■ **Aim**
Could you arrange the data as a numbered list, from its start through the line containing "point(695,425)", skipping blank lines and leaving out the pictures?
====================
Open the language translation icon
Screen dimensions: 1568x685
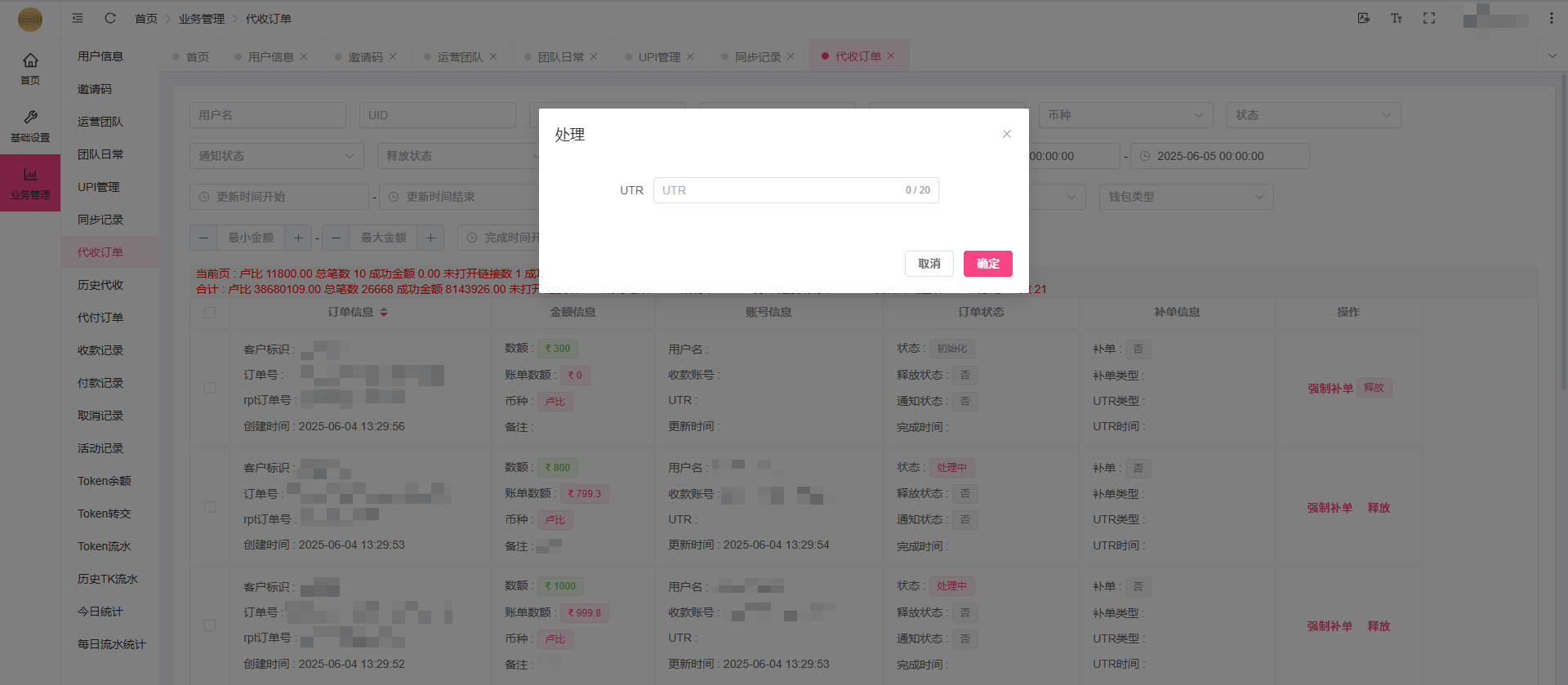pyautogui.click(x=1363, y=18)
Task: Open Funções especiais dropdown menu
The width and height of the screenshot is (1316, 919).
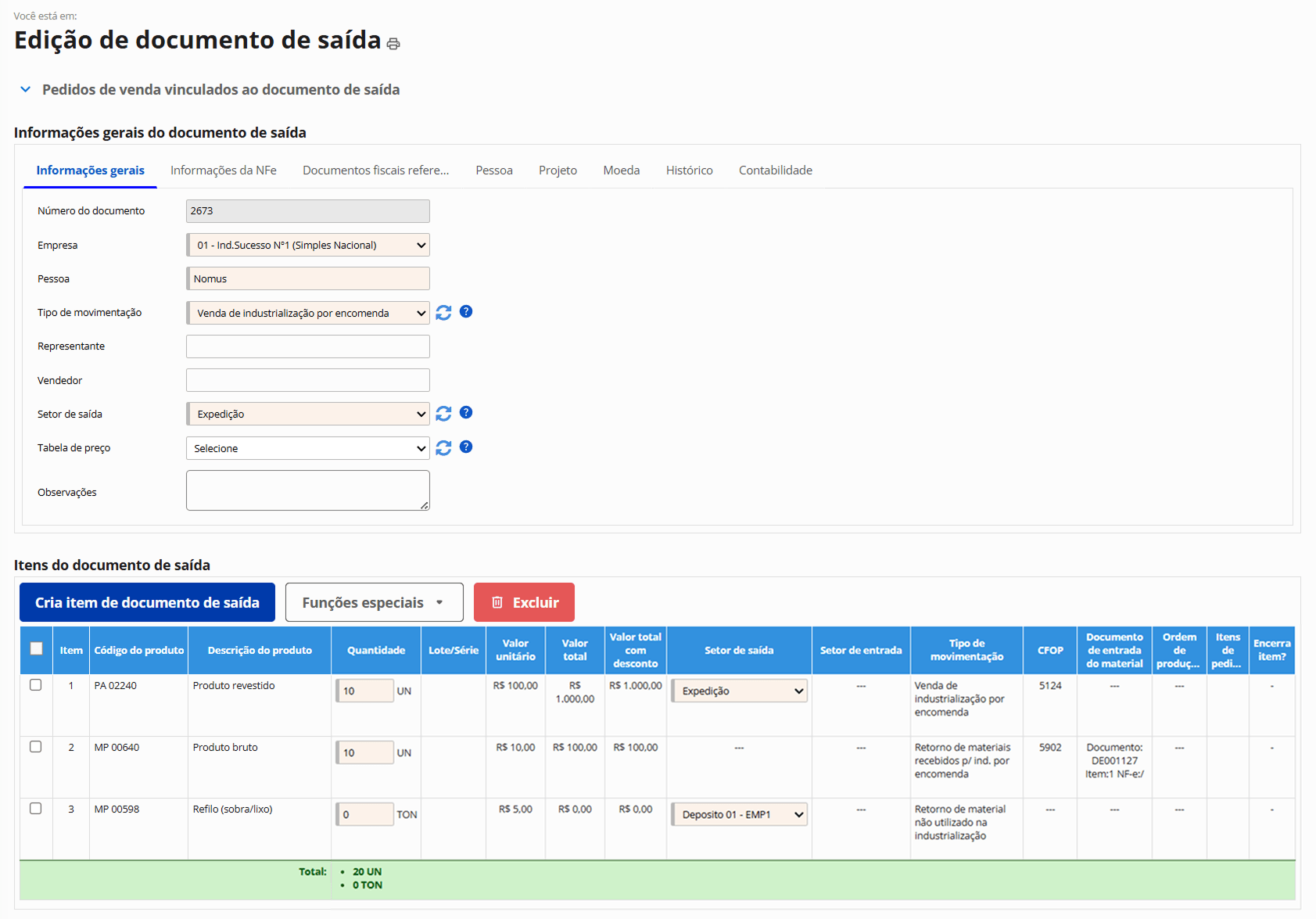Action: [374, 602]
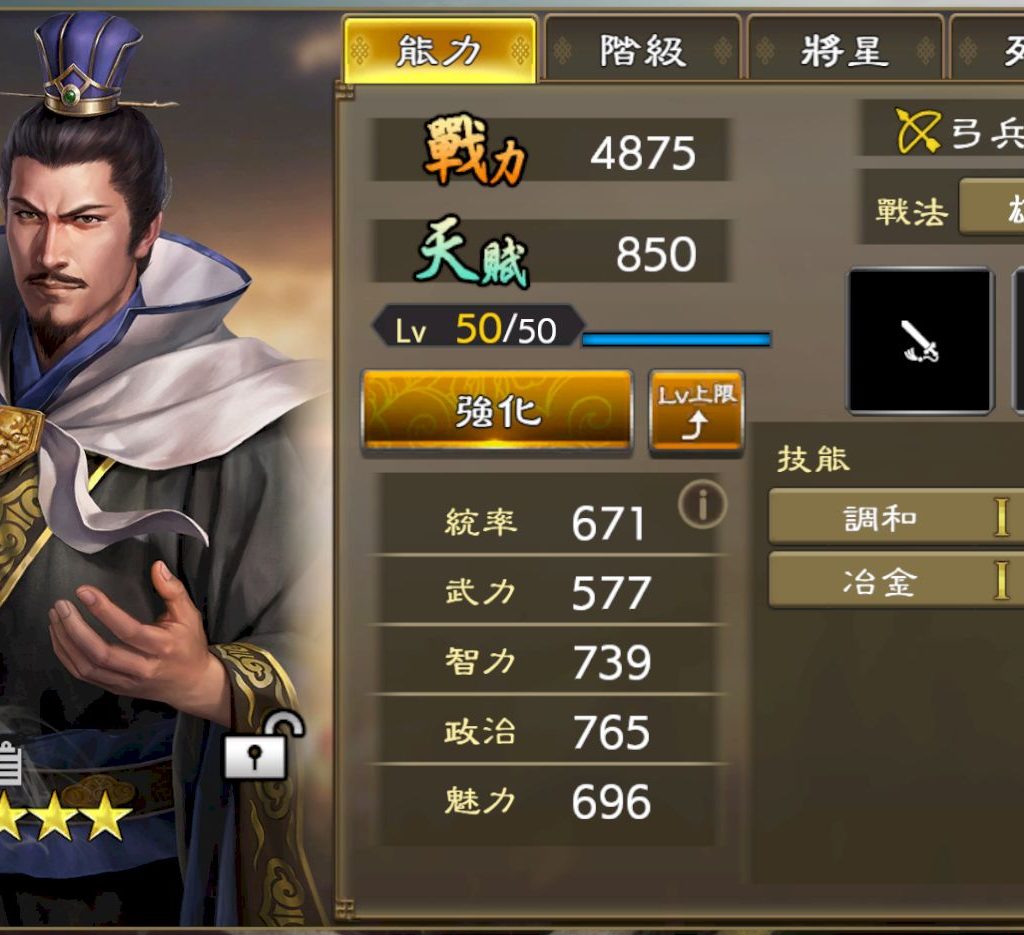Tap the upward arrow on the Lv上限 button

point(695,425)
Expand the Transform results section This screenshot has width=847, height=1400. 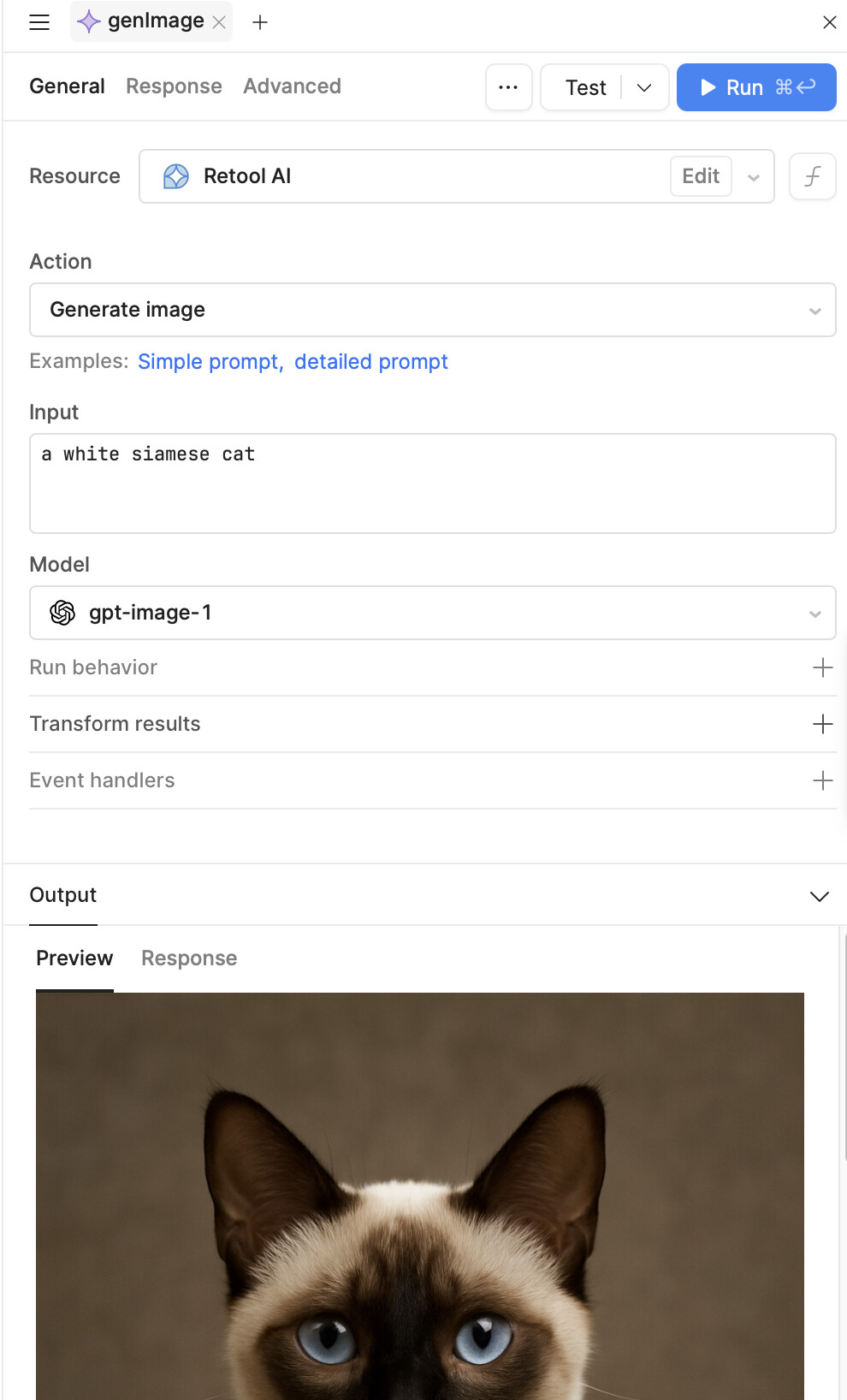click(822, 724)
====================
■ **Right answer**
1. Open the language translation icon
2. Screen dimensions: 1568x685
3. pyautogui.click(x=1363, y=18)
4. Task: Open Funções especiais dropdown menu
5. The width and height of the screenshot is (1316, 919).
6. Action: [374, 602]
7. Tap the upward arrow on the Lv上限 button
8. point(695,425)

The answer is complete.